• Requirement
Work through the material below and count the lines holding the word "width"; give that count and nothing more.

• Material for the task
******

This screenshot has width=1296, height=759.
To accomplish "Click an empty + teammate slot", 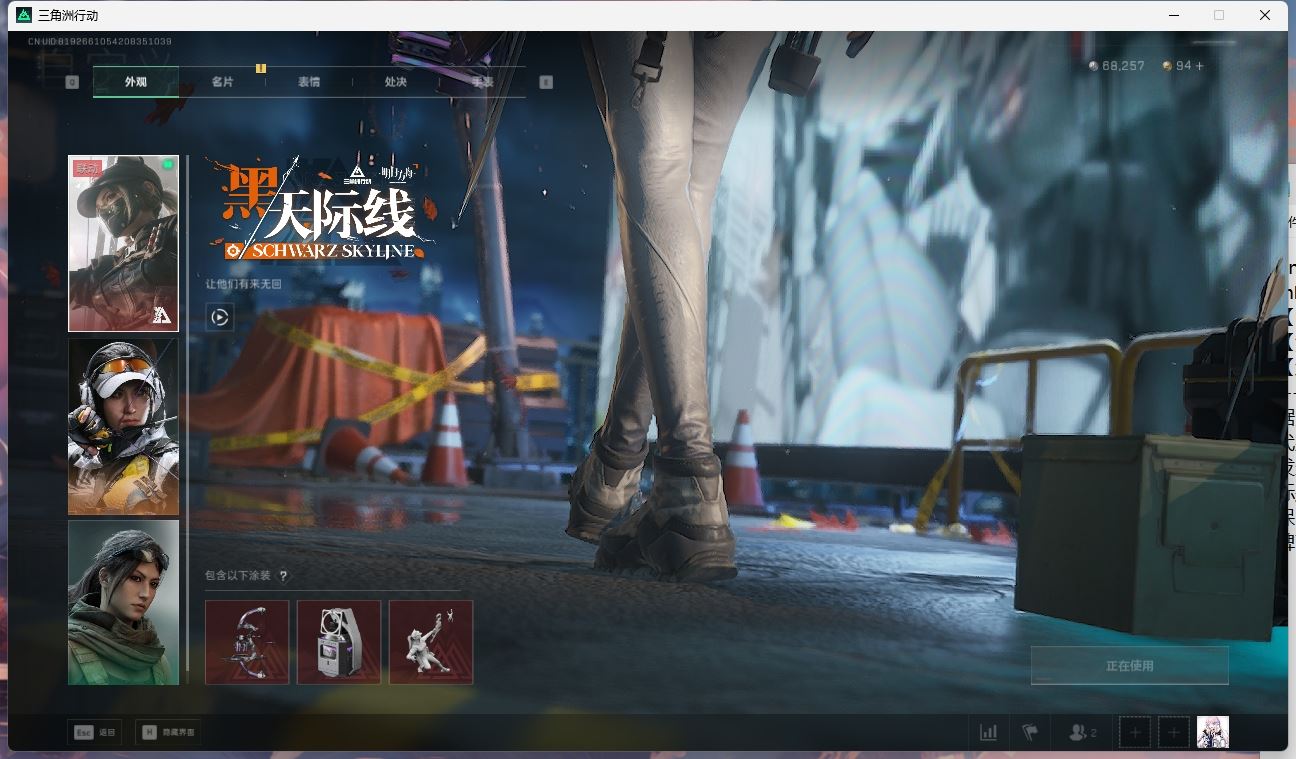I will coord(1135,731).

******

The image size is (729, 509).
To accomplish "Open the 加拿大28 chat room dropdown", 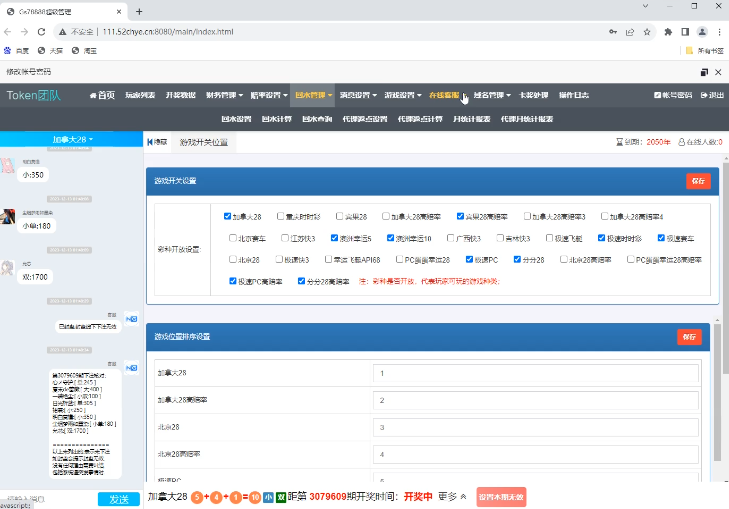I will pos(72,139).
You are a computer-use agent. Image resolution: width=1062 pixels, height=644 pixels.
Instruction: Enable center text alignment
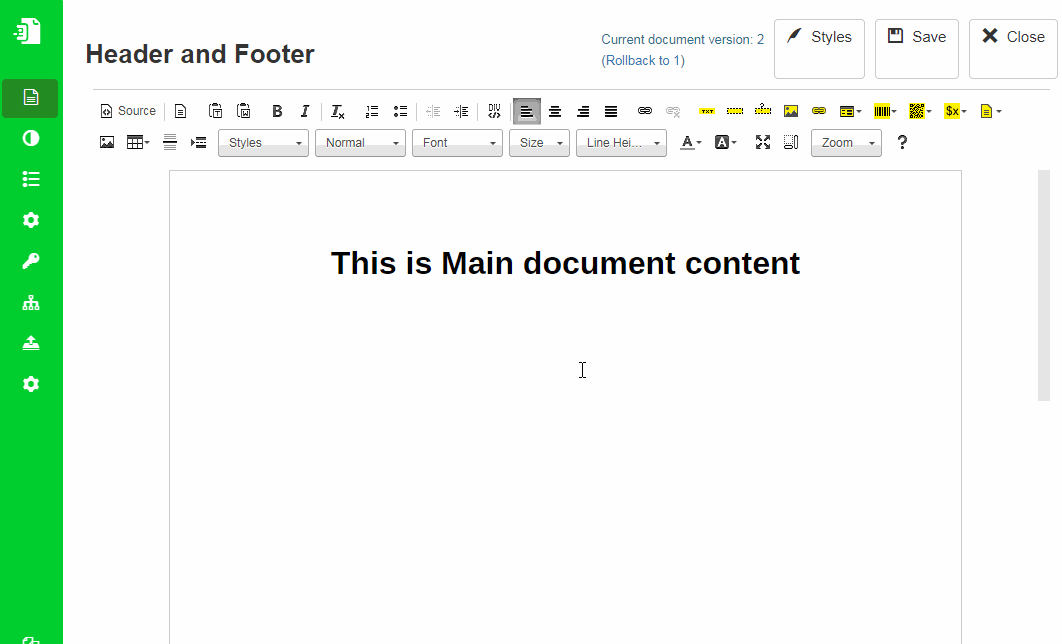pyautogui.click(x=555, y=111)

******

• Solution to this exercise
2